The overriding reason for permitting this is that it allows patients in the early stages of dementia to enjoy their lives, without fearing that unless they commit suicide while they are still capable of doing so, they will become what Gillian Bennett, a Canadian advocate for advance requests, called “an empty husk.” Bennett took her own life, because she had been diagnosed with dementia and did not want to prolong a life she would no longer be able to enjoy, entirely dependent on nurses who should have been using their vocation to care for patients who could benefit from it.
Canada’s 2021 legislation explicitly excludes mental illness as a sole ground for receiving assistance in dying, but the exclusion will automatically lapse in two years. That sets a deadline for parliament to decide what safeguards are needed to ensure that the suffering of mentally ill people who request assistance in dying is truly irremediable.
There can be little doubt that some mentally ill people are not helped by treatment, and do suffer greatly. It is hard to see why, if suffering from an incurable but nonterminal physical illness suffices for assistance in dying, suffering that is as bad or worse from incurable mental illness should not also be sufficient. Moreover, for people who are suffering from untreatable depression or other mental illnesses that do not respond to treatment, merely being judged eligible for euthanasia can in itself make life more bearable.
Mental illness is accepted as a ground for euthanasia in Belgium and the Netherlands. A study of 100 psychiatric patients in Belgium who requested euthanasia on the basis of their psychological suffering found that 48 of the requests were accepted, but eight patients postponed or canceled the procedure, “because simply having this option gave them enough peace of mind to continue living.”

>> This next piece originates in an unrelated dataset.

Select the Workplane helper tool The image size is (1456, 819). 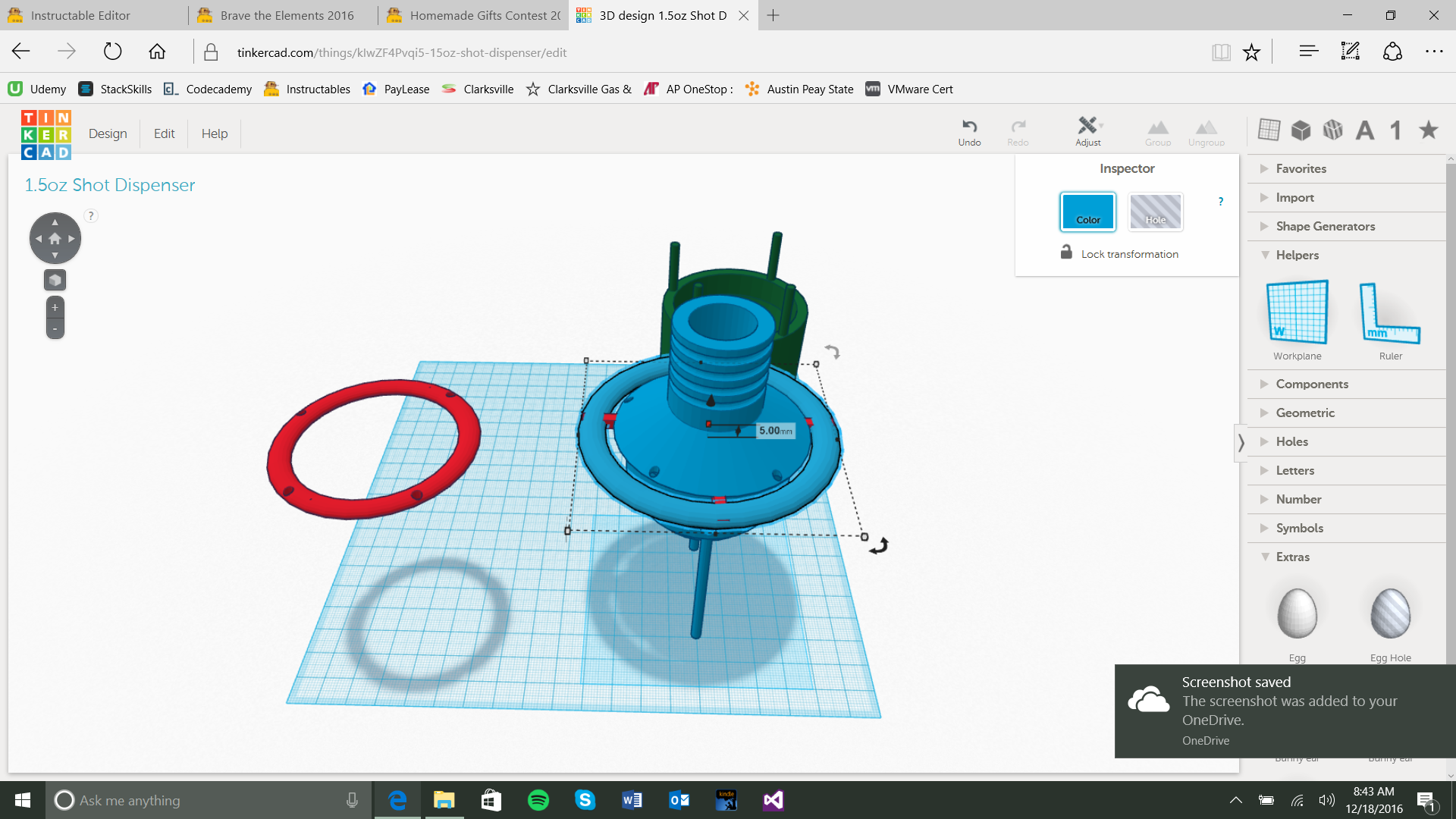1297,312
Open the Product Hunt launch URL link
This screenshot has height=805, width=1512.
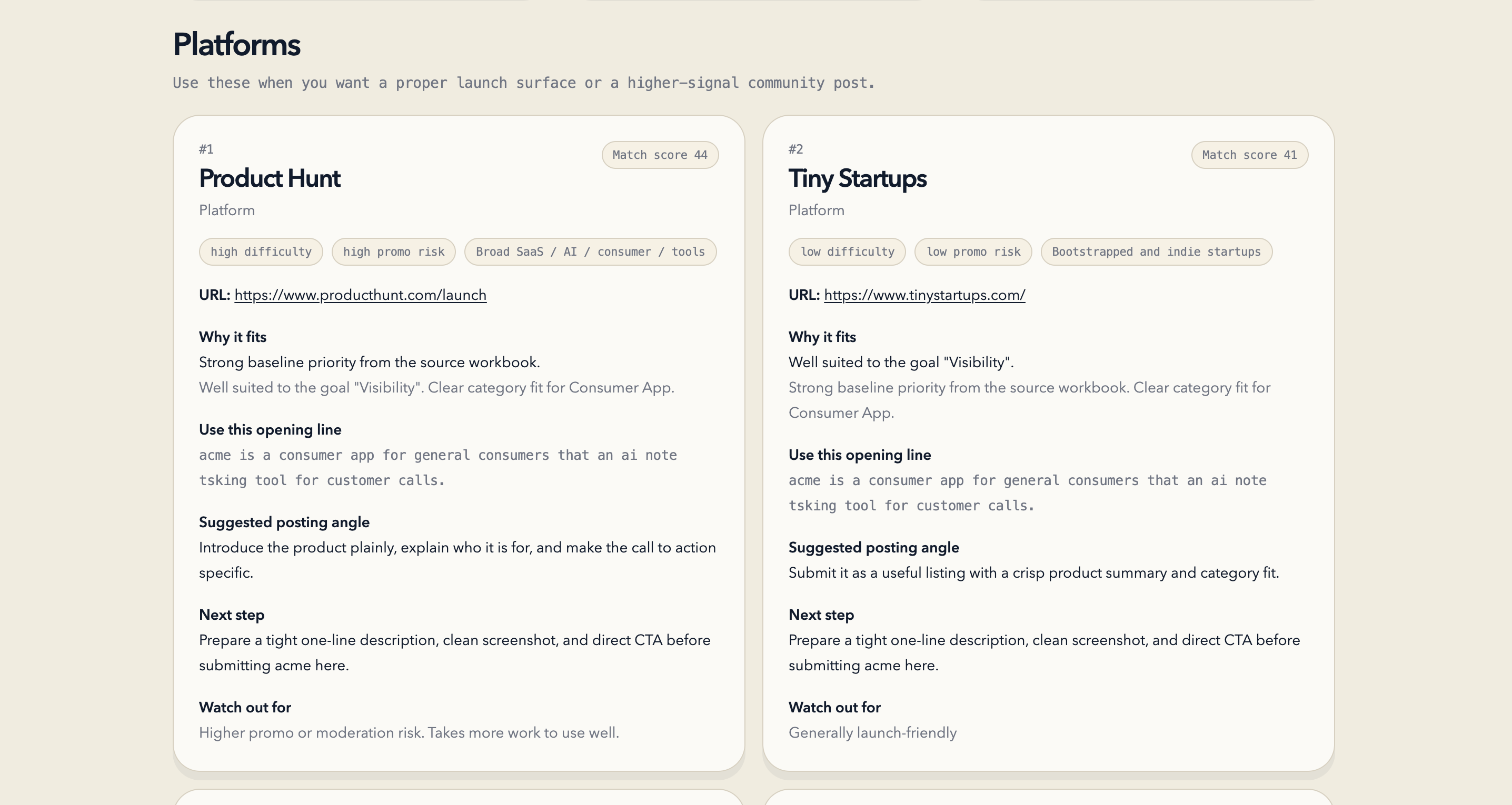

The only remaining question might be the reliability of psychiatric assessments of whether a patient’s mental illness is incurable and will continue. But in the end, only the patient can judge how unbearable the suffering is, and therefore, how much weight should be given to the possibility that it will end, either with further treatment or on its own.
Peter Singer is professor of bioethics at Princeton University and founder of the nonprofit organization the Life You Can Save. -- Ed.